Letterman probes for names. Like who, he asks? Any examples? Jay fires back: “How ’bout this—who’s on TV in late night right now that’s not even remotely funny?”
Aspiring politicians—or anybody aiming for a career that involves jiving with others, which is just about everyone nowadays—could learn a thing or two from the unspoken respect radiating through the community of hip-hop. Rap’s biggest names may not always be close-knit (see: brutal infighting and the killing of Tupac) but they generally defend their own against outsiders. An insult to one is taken as an insult to all.
Quartz at Work writer Khe Hy mused last week on four key lessons he took away from rap that shaped his own career and entrepreneurship.

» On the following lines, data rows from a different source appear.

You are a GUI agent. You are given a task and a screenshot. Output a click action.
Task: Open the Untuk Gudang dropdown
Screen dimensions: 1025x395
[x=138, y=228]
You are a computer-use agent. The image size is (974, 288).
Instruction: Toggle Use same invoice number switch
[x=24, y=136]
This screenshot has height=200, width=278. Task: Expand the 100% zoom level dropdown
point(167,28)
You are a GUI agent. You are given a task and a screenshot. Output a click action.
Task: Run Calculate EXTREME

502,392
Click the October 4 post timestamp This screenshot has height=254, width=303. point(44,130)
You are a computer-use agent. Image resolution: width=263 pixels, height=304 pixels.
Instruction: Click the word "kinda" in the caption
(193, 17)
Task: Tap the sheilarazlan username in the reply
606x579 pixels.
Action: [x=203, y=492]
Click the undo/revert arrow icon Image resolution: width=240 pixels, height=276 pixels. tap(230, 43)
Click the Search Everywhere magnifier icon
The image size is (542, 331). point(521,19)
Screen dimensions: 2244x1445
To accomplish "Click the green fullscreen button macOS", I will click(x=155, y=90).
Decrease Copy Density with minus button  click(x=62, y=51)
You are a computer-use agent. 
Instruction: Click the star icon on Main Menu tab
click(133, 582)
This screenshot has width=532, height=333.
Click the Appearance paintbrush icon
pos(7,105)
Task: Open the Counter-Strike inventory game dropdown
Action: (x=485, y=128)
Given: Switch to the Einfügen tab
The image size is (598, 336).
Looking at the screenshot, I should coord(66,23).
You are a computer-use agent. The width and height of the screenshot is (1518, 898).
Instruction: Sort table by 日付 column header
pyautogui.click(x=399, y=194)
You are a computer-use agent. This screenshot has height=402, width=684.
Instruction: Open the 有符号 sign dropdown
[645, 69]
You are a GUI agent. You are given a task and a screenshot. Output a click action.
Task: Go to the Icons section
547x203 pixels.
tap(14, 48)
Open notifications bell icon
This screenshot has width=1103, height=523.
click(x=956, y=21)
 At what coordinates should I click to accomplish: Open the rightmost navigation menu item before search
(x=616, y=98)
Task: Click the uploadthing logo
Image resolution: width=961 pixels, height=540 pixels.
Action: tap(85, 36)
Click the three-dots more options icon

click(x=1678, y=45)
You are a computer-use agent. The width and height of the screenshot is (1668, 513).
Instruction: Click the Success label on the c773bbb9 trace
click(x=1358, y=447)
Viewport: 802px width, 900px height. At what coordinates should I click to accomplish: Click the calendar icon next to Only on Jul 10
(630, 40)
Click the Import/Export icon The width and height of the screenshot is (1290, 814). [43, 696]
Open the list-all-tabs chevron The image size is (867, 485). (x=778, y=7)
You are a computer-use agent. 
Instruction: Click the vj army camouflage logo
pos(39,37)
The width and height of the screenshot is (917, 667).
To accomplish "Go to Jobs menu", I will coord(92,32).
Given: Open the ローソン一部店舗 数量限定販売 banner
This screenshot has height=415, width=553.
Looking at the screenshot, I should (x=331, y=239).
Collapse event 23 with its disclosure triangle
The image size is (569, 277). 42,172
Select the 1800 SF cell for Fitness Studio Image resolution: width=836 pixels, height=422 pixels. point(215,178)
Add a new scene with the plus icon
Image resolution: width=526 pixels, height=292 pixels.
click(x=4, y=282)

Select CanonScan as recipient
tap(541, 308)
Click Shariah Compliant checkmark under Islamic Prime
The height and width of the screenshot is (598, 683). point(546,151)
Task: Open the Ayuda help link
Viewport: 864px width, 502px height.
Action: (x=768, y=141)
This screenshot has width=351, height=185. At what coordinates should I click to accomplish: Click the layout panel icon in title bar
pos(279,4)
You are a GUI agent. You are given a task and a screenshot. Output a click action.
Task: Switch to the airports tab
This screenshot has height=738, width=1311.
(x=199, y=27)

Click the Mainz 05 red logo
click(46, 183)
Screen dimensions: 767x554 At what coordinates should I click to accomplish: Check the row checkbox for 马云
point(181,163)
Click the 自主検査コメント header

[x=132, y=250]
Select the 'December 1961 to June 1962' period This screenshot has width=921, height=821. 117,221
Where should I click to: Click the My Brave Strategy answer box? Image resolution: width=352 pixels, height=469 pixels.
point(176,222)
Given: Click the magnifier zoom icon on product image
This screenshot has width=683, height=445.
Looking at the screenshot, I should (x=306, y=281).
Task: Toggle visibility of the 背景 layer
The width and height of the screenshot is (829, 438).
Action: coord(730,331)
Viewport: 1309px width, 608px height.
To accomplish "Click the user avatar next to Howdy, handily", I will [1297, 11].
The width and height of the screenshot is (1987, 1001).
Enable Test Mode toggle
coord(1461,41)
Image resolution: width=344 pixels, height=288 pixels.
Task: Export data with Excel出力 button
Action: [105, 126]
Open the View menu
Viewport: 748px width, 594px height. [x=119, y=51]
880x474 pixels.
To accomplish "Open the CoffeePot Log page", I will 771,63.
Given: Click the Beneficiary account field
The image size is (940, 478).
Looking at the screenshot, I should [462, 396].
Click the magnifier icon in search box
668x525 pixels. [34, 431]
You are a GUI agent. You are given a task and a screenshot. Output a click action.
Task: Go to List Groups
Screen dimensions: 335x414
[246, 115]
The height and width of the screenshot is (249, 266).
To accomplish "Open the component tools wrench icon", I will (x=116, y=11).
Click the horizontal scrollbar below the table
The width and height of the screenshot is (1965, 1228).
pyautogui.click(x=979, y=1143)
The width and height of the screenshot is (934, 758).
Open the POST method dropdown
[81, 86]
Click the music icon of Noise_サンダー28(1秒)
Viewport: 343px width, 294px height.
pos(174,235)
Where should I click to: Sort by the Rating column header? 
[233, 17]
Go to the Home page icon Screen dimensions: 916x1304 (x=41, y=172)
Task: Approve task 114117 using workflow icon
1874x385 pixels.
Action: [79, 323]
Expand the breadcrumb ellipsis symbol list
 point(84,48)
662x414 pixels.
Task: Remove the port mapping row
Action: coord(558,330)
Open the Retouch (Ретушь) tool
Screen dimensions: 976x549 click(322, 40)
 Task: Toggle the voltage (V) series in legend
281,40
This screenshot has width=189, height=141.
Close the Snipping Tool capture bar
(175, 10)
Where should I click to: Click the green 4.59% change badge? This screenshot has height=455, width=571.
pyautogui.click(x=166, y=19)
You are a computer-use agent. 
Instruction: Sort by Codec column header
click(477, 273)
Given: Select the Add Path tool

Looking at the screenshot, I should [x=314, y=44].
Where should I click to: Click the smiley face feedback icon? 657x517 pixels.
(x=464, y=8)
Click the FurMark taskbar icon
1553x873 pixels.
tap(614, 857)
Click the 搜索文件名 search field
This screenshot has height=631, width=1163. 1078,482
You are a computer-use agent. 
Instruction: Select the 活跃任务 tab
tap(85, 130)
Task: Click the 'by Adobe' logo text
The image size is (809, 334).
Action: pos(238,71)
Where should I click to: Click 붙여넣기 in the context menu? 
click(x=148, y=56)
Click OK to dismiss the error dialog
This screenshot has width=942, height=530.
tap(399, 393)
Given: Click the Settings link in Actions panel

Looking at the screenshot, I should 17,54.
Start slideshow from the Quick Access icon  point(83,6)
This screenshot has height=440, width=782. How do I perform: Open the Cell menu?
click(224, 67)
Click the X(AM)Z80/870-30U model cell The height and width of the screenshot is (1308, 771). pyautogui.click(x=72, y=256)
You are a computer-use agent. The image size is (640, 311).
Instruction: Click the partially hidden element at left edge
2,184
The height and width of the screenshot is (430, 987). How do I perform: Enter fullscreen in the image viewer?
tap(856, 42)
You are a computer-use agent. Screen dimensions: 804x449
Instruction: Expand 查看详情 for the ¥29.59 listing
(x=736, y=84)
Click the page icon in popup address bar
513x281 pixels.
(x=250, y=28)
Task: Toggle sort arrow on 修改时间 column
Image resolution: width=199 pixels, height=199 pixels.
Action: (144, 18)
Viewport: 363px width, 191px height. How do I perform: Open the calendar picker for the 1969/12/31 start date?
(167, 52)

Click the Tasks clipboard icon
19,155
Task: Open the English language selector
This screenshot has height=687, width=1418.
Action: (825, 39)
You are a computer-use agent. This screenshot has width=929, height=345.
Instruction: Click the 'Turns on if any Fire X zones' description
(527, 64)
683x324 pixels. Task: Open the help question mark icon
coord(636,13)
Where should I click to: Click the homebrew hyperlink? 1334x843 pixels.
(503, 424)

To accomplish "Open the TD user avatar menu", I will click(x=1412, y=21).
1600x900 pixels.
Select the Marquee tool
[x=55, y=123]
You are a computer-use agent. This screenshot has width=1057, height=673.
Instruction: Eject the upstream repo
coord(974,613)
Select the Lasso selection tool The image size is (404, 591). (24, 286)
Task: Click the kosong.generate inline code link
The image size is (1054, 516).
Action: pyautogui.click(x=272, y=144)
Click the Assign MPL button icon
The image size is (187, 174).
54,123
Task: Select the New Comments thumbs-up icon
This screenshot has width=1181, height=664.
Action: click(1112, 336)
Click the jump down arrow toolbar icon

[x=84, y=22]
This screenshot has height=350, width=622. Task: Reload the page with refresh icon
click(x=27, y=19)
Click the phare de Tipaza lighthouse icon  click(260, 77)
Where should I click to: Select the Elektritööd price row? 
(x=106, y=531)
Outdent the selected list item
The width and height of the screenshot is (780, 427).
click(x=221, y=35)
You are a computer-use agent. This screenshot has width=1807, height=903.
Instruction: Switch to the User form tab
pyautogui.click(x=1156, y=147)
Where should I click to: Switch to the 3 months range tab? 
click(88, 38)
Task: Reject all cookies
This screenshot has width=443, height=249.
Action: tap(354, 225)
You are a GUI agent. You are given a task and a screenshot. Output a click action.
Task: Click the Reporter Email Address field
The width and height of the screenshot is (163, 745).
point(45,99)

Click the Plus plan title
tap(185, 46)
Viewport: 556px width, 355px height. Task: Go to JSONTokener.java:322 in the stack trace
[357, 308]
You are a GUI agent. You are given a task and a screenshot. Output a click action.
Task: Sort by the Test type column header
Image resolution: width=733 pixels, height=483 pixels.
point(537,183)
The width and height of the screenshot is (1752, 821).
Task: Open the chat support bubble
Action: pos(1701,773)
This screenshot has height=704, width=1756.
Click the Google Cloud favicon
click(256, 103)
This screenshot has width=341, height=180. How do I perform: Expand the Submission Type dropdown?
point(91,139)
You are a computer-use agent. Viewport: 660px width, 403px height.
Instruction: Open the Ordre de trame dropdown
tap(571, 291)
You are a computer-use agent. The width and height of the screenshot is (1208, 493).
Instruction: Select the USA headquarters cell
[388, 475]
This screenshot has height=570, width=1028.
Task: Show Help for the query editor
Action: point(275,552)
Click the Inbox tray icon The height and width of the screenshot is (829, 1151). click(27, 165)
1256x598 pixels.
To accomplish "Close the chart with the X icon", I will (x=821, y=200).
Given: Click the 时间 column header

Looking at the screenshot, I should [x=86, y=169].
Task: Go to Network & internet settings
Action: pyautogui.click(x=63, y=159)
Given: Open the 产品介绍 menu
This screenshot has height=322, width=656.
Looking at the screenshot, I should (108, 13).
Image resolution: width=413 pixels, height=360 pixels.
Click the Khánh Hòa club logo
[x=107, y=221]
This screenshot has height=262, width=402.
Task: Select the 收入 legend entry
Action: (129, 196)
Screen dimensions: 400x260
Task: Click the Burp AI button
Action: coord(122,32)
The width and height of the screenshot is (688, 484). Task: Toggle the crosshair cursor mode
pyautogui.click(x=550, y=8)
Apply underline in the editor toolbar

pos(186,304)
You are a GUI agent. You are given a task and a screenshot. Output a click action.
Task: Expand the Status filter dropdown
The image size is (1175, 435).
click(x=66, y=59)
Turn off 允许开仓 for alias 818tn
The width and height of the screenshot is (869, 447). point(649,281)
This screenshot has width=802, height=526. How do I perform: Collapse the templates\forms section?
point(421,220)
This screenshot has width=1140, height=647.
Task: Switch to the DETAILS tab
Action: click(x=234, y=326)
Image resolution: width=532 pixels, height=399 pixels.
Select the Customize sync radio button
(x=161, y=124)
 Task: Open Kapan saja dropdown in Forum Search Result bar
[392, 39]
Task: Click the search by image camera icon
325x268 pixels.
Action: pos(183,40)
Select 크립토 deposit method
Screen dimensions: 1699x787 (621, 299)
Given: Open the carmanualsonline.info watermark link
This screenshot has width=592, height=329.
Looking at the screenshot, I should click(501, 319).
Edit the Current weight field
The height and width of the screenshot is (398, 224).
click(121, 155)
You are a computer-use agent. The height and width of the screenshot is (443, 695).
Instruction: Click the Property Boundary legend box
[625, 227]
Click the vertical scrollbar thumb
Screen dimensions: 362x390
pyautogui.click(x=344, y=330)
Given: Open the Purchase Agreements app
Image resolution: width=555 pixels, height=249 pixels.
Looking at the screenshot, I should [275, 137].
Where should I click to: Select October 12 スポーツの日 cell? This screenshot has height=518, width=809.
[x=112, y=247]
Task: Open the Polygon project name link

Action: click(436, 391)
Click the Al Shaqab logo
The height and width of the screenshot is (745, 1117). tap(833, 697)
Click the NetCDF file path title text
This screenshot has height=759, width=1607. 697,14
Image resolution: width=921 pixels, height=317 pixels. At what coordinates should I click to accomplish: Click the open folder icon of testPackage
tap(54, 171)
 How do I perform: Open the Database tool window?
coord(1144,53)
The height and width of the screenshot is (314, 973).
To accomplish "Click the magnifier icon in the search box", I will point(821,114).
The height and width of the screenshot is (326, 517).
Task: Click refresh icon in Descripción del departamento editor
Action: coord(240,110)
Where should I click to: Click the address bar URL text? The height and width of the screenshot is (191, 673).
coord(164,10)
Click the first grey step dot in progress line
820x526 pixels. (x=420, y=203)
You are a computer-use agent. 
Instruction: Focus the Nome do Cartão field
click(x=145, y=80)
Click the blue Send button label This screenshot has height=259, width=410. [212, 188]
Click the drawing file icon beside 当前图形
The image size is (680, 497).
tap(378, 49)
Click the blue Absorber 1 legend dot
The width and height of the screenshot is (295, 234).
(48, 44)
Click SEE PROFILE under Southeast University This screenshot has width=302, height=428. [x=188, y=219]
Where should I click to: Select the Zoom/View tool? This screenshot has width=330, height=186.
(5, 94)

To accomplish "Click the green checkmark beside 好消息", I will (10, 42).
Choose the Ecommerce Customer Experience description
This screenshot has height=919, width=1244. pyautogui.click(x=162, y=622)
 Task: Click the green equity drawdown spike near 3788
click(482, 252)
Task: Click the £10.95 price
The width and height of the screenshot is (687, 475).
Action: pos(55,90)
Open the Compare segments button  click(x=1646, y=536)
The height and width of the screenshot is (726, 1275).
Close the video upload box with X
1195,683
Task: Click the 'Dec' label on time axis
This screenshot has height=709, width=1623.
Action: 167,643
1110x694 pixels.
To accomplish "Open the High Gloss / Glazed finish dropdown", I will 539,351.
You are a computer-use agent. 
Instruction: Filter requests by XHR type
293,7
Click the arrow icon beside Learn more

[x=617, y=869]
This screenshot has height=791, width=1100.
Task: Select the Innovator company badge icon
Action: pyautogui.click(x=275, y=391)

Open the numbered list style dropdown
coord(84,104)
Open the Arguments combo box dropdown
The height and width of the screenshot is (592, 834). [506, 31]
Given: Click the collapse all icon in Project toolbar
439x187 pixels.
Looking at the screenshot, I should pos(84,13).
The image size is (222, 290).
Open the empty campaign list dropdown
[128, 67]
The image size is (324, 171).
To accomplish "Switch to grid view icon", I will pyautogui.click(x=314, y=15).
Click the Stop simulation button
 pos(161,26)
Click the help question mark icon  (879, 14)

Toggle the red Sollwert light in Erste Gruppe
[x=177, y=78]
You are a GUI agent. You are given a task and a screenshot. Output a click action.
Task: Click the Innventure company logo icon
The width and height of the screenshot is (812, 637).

One of them is as simple as it sounds: Just start. Now. Start even without backing, or the right academic or professional credentials, or experience, because there might not be any other way. (Quoth Jay-Z: “Far from a Harvard student / just had the balls to do it.”)
Rap is more self-starting than any other music genre, a legacy of its counterculture roots. Even now, at a time when it’s gone mainstream and established support systems of its own, many rap artists choose to go their own way, because it’s in the building-out of that first track or album or business move when truly dedicated people discover the real extent of their creative prowess.
One of the reasons the genre of rock and roll fell so far in recent years is that it failed to keep up with the speed of the world. CD and tape sales were down, digital downloads were down, and streaming—that newfangled model of an all-you-can-listen subscription—was about to take over. Rock stars shrugged their shoulders and kept plugging away.
Rappers stayed in tune with the innovations coming their way. Mixtapes like Drake’s were made and molded specifically for the tastes of the impatient, insatiable streaming era. Chance the Rapper won an unprecedented Grammy Award without selling physical copies of his music. Kanye West’s last album was still being tweaked long after it was released, both enticing listeners to come back and taking complete advantage of an evolving set of tech tools. Accordingly, leaders in the music-streaming space like Spotify and Apple Music reached out to work with the genre, rolling out spotlighted rap playlists and video content.